Indeed, I would normally assume Denise is voiced, but I learnt that this is not true for everyone (well, at least Blueglaze).


----------



## RedwoodGrove

I have always heard "Denise" pronounced to rhyme with "the lease" (e.g. the _leess_) but I live in a different part of the world from where the name originated. "Dennis" always rhymes with "tennis".


----------



## BLUEGLAZE

The preference of pronunciation for the name Denise, whether the 's' is pronounced like a 'z' or an 's', remains with the name holder.


----------



## JulianStuart

BLUEGLAZE said:


> The preference of pronunciation for the name Denise, whether the 's' is pronounced like a 'z' or an 's', remains with the name holder.


Indeed - a principle I rigorously adhere to.  I just had never come across a Denise who didn't voice the s


----------



## Wordsmyth

BLUEGLAZE said:


> The preference of pronunciation for the name Denise, whether the 's' is pronounced like a 'z' or an 's', remains with the name holder.


Yes, absolutely! And that applies to any name. It's a principle that's particularly pertinent to anyone named Denise Featheringstonehaugh, Denise Cholmondeley or Denise Mainwaring (or to Dionne Warwick ... with two _"w"_s!)

Ws


----------



## RedwoodGrove

So some of you are saying that DenEEZ is a normal pronunciation where you live? I mean, I can spell my name Smith and tell you it's pronounced Jones.


----------



## JulianStuart

RedwoodGrove said:


> So some of you are saying that DenEEZ is a normal pronunciation where you live?
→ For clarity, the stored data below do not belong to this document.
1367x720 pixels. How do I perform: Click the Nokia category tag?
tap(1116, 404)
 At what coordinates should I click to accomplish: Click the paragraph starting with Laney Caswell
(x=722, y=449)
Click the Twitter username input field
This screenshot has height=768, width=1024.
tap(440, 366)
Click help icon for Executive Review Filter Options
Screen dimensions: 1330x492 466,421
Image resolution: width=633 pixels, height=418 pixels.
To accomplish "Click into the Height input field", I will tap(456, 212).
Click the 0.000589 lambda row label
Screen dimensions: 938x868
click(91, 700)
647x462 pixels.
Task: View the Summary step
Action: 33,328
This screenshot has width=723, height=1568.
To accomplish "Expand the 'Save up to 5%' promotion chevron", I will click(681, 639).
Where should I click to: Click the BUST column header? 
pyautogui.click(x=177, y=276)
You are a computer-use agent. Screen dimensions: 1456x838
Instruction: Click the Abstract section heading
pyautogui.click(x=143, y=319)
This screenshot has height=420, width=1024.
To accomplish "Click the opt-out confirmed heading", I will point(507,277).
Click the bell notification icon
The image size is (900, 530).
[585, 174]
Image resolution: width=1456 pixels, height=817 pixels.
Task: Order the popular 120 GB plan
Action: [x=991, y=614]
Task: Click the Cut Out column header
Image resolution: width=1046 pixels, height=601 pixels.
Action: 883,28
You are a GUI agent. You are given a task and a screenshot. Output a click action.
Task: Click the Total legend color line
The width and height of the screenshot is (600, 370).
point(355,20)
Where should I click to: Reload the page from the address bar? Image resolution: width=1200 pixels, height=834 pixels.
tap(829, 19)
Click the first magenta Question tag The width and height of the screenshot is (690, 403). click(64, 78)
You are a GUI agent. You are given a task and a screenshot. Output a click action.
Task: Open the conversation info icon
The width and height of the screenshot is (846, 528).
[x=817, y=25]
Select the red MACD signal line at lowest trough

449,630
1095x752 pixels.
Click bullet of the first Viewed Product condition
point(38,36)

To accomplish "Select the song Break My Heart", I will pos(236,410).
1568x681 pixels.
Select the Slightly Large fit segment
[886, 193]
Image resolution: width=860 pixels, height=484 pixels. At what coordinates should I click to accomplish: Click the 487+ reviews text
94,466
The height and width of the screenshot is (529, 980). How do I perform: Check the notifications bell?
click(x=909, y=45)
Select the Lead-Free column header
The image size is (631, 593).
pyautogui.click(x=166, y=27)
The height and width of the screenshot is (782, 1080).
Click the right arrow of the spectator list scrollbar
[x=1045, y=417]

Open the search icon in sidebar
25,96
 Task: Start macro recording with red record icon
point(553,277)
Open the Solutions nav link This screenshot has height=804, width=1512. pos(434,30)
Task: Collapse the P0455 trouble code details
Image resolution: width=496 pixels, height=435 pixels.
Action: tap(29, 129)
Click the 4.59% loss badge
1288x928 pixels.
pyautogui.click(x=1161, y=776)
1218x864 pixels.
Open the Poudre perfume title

InDEED (For Denise - as opposed to DenEECE)
(Not particularly for where I live but for people I have met)


----------



## RedwoodGrove

JulianStuart said:


> InDEED (For Denise - as opposed to DenEECE)
> (Not particularly for where I live but for people I have met)



I'll take your word for it!


----------



## Wordsmyth

RedwoodGrove said:


> So some of you are saying that DenEEZ is a normal pronunciation where you live?


Yes, it is. And also, like JS, for people I've met elsewhere. I think I've probably heard the [s] pronunciation occasionally in the US.

I'm trying to think of another word ending in _-ise_ where the <s> isn't pronounced [z] (regardless of how the <i> is pronounced). I can't find any except AmE "vise" (but then we spell that "vice").

Ws


----------



## Myridon

Wordsmyth said:


> I'm trying to think of another word ending in _-ise_ where the <s> isn't pronounced [z] (regardless of how the <i> is pronounced).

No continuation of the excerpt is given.